▸ **Screenshot grounding data**:
Start of Block

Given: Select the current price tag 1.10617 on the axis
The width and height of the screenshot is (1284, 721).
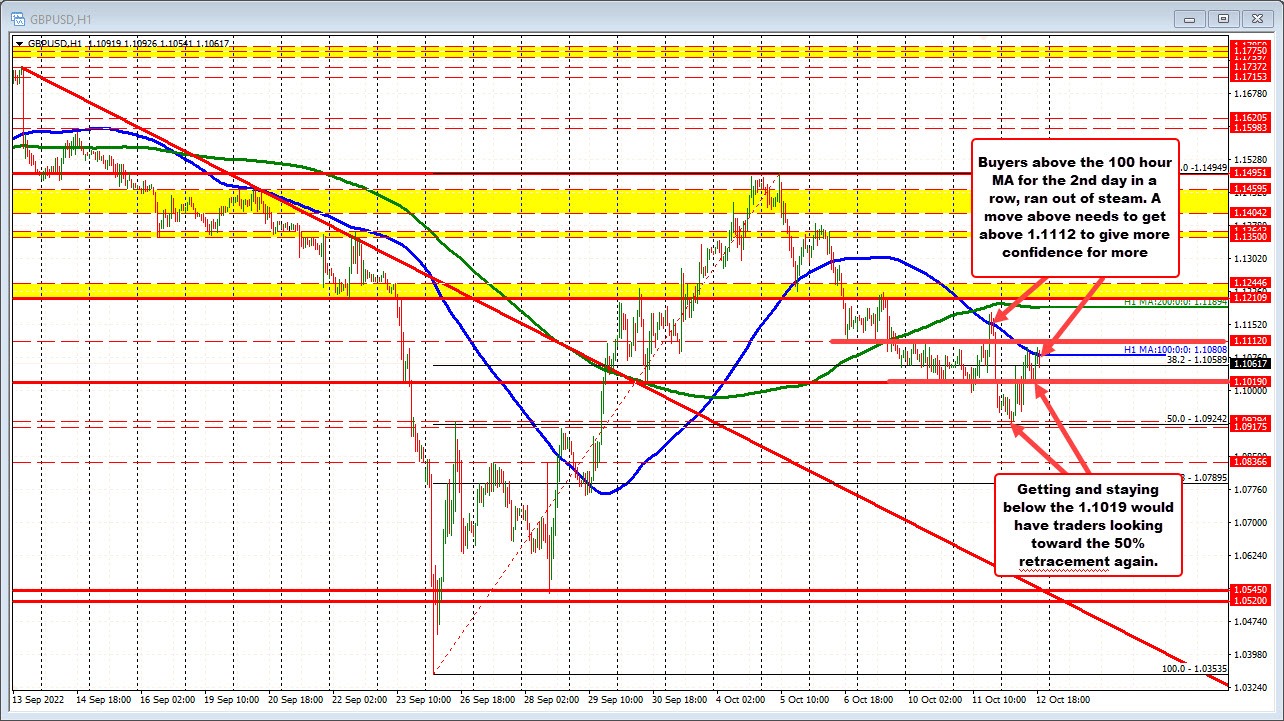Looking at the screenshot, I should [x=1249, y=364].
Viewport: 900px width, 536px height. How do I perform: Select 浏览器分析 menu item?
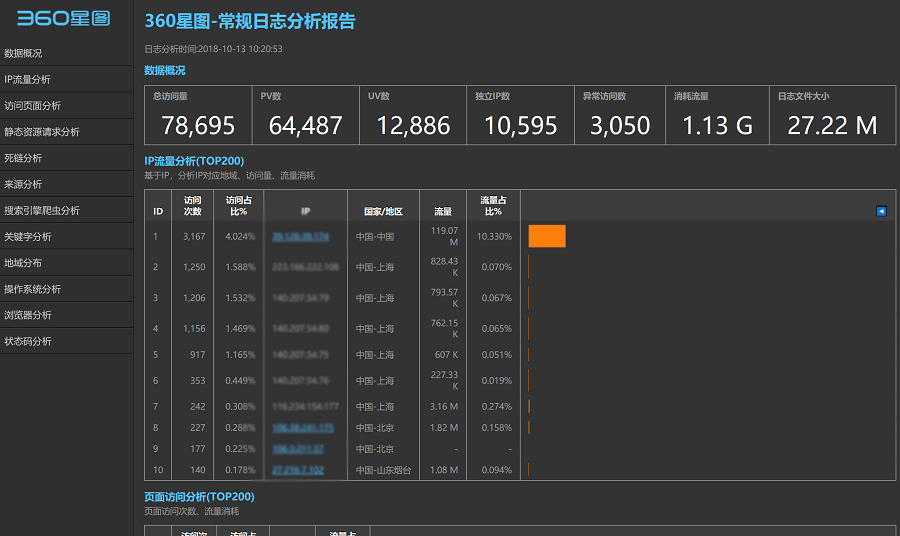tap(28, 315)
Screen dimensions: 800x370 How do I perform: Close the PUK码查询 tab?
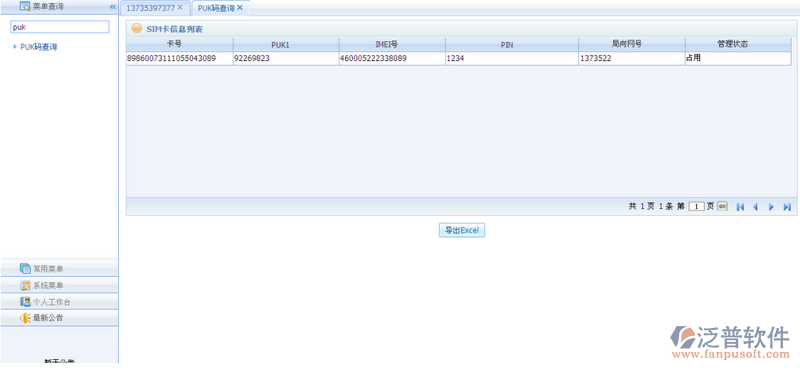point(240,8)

End of Block

▸ **WHAT THE TASK ASKS**:
Begin at the line containing "Screen dimensions: 800x370" and copy every line through the end of the data above exactly, omitting the pictures.

▸ **COMPLETED TASK**:
Screen dimensions: 800x370 How do I perform: Close the PUK码查询 tab?
point(240,8)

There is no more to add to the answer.